German bakers fear bankruptcy over price hike
September 4, 2022If you want to buy what many believe is the most delicious bread in the city of Bonn, you have to plan well ahead. That's because the line in front of the Max Kugel bakery is long.
The prices are high, too. The cost of a wholewheat loaf has just gone up by 80 cents to €6.60 ($6.56). That's about €2 more than the competition charges.
But Max Kugel's customers in Bonn's affluent Südstadt district are buying his wares as if the Ukraine war and its impact on electricity, gas and grain prices never happened.
The 32-year-old bakery owner is a little surprised. "I always expect a loss of sales when there are price increases, but we don't see a decrease at all. It was rather surprising that even during the hot summer months, we still sold a lot of bread," he told DW.
The bakery boasts huge high-consumption ovens that run on electricity and gas. Prices of flour and grain are shooting through the roof. Then there's the fierce competition, with the many discounters and large bakery chains selling bread and rolls at much cheaper prices.
In Germany, of all places, where bread is seen as much as a cultural asset as Goethe, football or Mercedes-Benz, it's hard to imagine traditional bakeries being forced to close their doors.
But many of them are already calling for a government bailout. "Only the very big and the very small will manage to survive," Kugel predicts.
With 13 employees working the oven and the counter, he views his bakery as a small business. Although Kugel would certainly have what it takes to expand his concept, which is embodied by his slogan "We only do bread" ("Da wo's nur Brot gibt") written across each of the white paper bags used to package the loaves.
Every day, the bakery makes 10 types of bread without preservatives and premixes. No cakes, no croissants. Kugel's business model is to focus on the essentials.
"This focus is the recipe for success for me," he said.
Growing up in his parents' bakery
As a young child, Kugel would play in his parents' bakery, where he would later complete his vocational training. His life was mapped out right from the start — at some point, he would take over his parents' bakery.
But then he embarked on what he called his "road to bakery," which took him to Vancouver, San Francisco and London. He decided to do things his own way. In 2017, he took out a loan for €200,000 and invested in specialist equipment. Today, five years later, he sees his business as crisis-proof.
"It has a size that enables me to react well to market developments, and that is a very reassuring feeling. We are flexible. We can decide to leave out one type of bread at short notice and increase the production of others a bit. If I had five, 10, or 20 stores right now, I would have a problem I couldn't handle."
Skyrocketing grain prices
It's not that increased energy and grain prices aren't giving Kugel a headache. At the end of September, the annual electricity bill will arrive in his mailbox, with what is expected to be an exorbitant increase.
The young entrepreneur had the foresight to raise his prices four weeks ago. It was only the second time he had increased prices since since the company was founded. There are also surcharges for rye, wheat and spelt, as well as sunflower and pumpkin seeds.
"We aren't dependent on conventional flour, which is often made from Ukrainian grain. We buy organic grain from Germany. But here, farmers held back their grain and waited for the price to go up on the commodity markets. And only then did they release the grain to the mills," he said.
Germany has around 10,000 bakeries. With total sales worth almost €15 billion, the bakery trade is one of the country's most important economic sectors.
In the land of bread lovers, each household consumes an average of 56 kilograms (123 pounds) of bread and baked goods every year, according to the central bakers' association.
But Kugel shakes his head in disbelief when he hears calls for the state to come to the aid of the struggling industry.

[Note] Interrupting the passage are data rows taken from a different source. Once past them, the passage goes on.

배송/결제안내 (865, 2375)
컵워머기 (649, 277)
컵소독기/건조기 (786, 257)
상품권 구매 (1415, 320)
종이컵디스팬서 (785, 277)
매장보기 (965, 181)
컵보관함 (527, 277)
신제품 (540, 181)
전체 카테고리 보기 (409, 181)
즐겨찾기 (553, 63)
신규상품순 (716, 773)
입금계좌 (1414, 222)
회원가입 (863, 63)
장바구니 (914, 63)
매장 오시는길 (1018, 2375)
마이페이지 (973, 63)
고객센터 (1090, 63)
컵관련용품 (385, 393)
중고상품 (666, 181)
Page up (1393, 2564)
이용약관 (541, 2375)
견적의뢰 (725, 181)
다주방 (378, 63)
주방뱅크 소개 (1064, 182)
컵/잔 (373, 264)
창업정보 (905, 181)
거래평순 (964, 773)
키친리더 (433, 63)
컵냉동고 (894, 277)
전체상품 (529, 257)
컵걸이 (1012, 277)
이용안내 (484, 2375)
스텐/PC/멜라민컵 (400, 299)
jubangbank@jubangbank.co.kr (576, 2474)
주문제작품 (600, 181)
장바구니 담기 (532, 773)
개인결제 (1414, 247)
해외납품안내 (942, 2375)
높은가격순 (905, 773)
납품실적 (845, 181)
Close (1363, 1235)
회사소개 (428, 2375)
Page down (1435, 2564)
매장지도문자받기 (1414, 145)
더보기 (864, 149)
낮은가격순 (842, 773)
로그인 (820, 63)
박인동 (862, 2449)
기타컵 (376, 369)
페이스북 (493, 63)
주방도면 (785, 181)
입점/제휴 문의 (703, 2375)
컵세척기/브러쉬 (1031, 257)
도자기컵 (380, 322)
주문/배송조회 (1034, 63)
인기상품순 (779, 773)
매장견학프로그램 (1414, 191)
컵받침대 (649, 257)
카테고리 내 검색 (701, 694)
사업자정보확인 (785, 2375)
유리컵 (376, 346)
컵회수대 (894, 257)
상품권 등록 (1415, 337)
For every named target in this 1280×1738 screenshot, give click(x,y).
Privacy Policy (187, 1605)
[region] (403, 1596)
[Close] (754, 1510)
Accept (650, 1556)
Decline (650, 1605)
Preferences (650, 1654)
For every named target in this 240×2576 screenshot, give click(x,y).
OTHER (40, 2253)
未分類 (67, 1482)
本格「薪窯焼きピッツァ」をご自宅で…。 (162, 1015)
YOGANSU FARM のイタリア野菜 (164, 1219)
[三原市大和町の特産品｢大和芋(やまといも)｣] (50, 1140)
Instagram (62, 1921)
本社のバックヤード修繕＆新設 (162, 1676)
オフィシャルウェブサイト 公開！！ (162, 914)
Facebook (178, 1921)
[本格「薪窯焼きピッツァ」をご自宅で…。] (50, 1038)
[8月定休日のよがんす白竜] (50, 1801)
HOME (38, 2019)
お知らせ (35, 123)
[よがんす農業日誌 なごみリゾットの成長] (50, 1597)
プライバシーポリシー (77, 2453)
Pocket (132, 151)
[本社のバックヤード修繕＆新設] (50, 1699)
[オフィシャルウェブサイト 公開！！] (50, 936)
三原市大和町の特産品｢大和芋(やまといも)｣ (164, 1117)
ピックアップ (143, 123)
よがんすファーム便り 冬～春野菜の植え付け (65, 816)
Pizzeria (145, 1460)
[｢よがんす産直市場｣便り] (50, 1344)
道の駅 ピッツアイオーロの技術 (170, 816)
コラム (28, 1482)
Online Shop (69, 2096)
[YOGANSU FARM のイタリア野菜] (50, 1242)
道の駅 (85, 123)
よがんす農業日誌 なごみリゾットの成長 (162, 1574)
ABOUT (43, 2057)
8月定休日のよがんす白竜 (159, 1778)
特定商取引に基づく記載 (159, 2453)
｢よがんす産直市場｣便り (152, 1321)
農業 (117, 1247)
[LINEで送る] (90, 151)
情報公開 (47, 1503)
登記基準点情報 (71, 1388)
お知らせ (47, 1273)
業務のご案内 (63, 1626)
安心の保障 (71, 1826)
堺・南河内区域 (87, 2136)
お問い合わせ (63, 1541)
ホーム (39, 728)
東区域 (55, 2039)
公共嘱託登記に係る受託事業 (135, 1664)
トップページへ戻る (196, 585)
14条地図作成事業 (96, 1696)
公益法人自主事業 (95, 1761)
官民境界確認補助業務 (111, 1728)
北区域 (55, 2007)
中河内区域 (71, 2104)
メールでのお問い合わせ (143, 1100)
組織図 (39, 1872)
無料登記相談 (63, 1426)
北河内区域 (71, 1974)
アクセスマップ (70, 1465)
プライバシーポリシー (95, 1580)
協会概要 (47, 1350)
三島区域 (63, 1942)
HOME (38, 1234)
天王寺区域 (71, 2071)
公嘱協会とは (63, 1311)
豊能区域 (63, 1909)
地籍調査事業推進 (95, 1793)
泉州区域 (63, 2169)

"We bakers are always at the forefront when it comes to complaining," he said. "But it's others who have bigger problems. Throughout the COVID pandemic, bakeries remained open as they were classified as essential businesses.
"Restaurants had to close down and use up their financial reserves. Of course, we have very high energy consumption, there's no question about that. But for me, the bakers' complaining is completely overblown."
Renewable energy
Kugel is convinced that every baker who is now sliding into insolvency had problems before the price hikes and was doing things wrong.
Even before the start of the Russian war on Ukraine, it was possible, he said, to be less dependent on natural gas, for example by installing a photovoltaic system on the roof or a heat pump in the basement, or by using excess heat from the ovens to heat water in the bakery.
Perhaps it is possible to glimpse the future of German bakeries in Bonn's Südstadt district. Max Kugel's specialist bakery shows that affluent bread lovers are prepared to pay more for a high-quality loaf.
But just two doors down, a big bakery chain offers lower-priced wares. On this particular afternoon, it's filled with students from a nearby high school.
In these tough economic times, Kugel has a simple message: "Defy the crisis, continue to stay focused. And remember that a small business can really be a great stroke of luck."
This article was originally written in German.